◆ INPUT ◆
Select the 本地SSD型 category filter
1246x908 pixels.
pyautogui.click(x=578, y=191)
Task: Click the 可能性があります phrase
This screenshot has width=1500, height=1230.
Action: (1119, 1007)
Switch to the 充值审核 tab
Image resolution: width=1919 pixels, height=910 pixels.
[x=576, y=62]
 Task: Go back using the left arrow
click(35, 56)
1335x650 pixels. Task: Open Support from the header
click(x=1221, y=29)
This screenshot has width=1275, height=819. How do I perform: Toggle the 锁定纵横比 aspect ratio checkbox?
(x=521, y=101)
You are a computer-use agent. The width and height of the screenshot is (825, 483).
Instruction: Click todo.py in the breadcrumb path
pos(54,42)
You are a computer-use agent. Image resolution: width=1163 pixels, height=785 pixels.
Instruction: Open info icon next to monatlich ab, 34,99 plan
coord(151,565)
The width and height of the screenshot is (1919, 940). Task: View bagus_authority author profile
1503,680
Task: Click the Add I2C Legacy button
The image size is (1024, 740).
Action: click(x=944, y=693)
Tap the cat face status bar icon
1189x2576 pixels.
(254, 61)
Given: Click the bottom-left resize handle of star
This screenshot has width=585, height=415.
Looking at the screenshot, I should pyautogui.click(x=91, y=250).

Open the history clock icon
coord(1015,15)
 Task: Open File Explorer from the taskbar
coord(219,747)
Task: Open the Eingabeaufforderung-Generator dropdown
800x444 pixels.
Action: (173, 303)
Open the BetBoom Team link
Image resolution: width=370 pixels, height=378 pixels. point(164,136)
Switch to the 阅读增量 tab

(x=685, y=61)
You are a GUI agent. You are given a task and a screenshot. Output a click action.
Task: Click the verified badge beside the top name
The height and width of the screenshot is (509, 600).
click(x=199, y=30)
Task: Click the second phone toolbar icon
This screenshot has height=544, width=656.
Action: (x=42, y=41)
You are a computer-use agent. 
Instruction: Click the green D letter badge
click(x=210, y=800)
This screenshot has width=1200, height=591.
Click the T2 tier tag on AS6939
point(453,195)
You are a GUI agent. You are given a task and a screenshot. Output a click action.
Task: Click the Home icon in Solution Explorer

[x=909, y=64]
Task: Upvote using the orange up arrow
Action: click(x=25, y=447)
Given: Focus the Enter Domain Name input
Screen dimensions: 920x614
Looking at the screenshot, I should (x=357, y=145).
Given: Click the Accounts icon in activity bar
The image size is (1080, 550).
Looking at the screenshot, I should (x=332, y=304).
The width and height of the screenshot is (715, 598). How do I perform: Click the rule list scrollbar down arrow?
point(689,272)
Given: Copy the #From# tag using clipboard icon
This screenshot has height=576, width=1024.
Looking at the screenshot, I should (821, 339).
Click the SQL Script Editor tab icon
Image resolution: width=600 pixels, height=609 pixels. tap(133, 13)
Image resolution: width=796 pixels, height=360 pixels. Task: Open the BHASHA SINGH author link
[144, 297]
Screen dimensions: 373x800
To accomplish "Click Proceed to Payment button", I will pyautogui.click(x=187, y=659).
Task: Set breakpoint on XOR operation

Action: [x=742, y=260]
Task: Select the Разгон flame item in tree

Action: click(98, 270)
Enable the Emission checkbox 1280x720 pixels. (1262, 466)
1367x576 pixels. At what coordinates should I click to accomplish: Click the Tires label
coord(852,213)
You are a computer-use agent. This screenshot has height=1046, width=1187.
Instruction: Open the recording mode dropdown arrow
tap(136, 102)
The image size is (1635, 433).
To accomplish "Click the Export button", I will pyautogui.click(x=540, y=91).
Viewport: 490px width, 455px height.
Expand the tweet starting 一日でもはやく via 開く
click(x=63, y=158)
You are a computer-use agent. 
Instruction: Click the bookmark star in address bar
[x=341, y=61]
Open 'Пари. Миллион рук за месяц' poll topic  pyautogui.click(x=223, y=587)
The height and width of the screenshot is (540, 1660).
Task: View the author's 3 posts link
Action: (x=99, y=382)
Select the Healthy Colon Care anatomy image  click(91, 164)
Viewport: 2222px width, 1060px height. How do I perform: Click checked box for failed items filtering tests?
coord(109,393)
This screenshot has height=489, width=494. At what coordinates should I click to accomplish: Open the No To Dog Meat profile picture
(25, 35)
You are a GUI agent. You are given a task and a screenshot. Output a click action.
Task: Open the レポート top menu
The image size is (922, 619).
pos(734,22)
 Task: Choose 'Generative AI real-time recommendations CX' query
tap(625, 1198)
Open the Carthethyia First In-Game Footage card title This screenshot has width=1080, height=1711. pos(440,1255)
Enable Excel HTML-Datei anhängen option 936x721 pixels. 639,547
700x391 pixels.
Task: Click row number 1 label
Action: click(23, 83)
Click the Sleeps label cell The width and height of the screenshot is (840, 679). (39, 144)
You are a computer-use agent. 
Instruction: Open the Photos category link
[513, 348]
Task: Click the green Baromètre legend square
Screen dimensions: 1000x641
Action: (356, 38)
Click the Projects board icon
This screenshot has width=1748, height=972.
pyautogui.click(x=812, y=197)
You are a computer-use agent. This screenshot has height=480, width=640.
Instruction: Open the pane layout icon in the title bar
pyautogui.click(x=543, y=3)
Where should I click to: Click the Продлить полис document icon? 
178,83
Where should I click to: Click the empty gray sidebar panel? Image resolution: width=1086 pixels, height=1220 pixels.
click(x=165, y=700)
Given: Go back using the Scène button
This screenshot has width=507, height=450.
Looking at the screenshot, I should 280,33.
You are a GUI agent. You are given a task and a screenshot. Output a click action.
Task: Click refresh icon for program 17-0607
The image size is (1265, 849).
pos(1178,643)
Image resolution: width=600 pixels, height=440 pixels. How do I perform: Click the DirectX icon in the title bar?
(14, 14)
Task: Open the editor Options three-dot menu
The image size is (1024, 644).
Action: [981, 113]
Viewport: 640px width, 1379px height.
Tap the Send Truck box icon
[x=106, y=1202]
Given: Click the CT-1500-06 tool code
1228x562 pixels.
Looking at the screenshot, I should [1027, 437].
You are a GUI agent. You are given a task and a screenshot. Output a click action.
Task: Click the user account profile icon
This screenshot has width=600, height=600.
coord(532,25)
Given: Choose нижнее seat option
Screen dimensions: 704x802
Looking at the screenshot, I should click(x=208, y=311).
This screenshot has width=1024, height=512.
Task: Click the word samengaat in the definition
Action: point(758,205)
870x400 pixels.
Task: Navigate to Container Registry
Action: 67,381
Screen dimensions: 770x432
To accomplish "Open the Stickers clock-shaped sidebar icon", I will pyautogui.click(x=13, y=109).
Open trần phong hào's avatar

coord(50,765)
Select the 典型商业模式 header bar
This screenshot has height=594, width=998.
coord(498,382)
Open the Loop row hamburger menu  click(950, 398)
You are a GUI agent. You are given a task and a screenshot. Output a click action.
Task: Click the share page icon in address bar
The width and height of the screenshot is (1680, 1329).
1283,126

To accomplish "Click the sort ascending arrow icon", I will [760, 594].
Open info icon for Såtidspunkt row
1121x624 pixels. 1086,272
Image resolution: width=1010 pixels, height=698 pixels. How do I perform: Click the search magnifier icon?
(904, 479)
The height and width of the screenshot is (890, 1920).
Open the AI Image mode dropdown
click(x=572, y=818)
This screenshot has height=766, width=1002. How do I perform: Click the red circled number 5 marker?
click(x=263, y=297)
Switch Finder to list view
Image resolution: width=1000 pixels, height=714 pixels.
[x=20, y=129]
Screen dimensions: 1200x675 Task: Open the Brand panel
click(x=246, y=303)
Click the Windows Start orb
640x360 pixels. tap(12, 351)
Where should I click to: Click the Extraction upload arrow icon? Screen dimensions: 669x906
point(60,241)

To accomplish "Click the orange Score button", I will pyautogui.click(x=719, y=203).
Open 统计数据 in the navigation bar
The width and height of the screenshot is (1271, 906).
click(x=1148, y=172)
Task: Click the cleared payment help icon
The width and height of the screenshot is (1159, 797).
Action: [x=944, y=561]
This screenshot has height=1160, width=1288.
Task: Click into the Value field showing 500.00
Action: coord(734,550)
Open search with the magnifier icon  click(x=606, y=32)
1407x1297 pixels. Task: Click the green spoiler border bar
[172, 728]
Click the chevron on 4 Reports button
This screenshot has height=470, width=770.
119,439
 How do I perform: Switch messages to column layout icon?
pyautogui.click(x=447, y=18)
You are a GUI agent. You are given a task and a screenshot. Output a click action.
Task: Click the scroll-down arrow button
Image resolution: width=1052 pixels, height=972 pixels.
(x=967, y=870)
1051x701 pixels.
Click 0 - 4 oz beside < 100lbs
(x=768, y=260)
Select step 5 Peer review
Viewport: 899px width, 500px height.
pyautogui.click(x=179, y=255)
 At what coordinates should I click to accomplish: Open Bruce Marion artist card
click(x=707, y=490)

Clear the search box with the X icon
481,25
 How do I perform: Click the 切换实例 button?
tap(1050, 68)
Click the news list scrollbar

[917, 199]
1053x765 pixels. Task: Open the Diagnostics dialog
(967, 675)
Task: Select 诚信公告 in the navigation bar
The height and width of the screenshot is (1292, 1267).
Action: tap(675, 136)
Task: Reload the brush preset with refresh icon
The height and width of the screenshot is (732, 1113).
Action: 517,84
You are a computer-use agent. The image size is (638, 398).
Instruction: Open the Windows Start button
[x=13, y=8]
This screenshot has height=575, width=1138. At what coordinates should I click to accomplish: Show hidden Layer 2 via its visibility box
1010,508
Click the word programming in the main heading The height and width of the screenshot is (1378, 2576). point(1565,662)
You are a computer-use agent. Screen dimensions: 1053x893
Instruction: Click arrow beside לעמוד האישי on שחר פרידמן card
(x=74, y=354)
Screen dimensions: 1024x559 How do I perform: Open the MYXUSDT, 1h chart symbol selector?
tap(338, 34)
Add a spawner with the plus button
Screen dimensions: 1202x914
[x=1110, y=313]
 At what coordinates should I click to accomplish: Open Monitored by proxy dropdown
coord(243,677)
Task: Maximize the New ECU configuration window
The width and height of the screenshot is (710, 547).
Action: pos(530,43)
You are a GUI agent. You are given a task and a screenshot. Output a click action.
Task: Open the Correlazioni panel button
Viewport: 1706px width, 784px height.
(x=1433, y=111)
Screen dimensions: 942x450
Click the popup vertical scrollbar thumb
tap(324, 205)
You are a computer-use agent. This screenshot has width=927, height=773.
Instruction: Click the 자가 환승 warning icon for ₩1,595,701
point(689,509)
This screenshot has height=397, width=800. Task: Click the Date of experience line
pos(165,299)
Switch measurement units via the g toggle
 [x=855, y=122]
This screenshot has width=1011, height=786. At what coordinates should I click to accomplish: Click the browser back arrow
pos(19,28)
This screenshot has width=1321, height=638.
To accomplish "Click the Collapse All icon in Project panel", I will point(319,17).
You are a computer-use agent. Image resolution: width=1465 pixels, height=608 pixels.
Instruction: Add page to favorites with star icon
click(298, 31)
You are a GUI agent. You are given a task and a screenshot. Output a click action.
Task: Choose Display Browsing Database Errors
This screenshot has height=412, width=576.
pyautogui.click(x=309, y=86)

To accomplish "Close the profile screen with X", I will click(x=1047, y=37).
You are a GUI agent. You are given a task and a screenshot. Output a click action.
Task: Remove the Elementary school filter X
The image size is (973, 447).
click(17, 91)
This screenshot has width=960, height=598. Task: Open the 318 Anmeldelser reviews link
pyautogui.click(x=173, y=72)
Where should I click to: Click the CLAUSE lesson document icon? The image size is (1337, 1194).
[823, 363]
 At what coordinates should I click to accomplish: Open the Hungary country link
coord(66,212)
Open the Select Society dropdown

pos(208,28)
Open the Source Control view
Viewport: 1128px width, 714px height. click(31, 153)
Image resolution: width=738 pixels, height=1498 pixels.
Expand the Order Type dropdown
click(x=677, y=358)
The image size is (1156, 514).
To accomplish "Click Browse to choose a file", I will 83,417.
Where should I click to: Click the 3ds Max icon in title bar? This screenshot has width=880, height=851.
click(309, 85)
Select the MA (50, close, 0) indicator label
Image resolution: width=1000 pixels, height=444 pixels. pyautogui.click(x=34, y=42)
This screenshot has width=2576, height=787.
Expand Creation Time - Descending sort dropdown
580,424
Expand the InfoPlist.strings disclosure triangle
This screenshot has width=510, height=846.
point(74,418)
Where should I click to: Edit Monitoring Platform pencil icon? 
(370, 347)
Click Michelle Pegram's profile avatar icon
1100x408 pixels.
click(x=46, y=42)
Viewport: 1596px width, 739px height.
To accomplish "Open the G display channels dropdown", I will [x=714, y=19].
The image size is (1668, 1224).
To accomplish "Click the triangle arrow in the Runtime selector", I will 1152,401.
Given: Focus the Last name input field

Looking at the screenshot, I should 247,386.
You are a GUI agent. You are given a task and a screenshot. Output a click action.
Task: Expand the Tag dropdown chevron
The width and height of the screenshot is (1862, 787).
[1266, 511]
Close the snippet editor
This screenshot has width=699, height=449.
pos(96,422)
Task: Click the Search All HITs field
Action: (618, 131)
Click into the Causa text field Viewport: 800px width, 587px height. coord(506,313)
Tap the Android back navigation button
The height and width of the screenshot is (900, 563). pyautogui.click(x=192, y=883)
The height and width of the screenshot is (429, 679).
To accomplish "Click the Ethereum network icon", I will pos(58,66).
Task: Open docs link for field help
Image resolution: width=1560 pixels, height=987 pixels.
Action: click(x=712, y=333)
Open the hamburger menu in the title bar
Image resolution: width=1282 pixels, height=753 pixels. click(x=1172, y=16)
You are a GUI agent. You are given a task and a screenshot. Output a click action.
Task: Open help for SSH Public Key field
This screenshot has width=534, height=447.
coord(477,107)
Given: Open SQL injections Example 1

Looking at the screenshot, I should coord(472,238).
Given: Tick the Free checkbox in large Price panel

◆ WORK INSTRUCTIONS ◆
Copy the lines above exactly. Start with the line containing "Image resolution: width=738", end with the line containing "Expand the InfoPlist.strings", and include both.

◆ SOLVED PROBLEM ◆
Image resolution: width=738 pixels, height=1498 pixels.
Expand the Order Type dropdown
click(x=677, y=358)
The image size is (1156, 514).
To accomplish "Click Browse to choose a file", I will 83,417.
Where should I click to: Click the 3ds Max icon in title bar? This screenshot has width=880, height=851.
click(309, 85)
Select the MA (50, close, 0) indicator label
Image resolution: width=1000 pixels, height=444 pixels. pyautogui.click(x=34, y=42)
This screenshot has width=2576, height=787.
Expand Creation Time - Descending sort dropdown
580,424
Expand the InfoPlist.strings disclosure triangle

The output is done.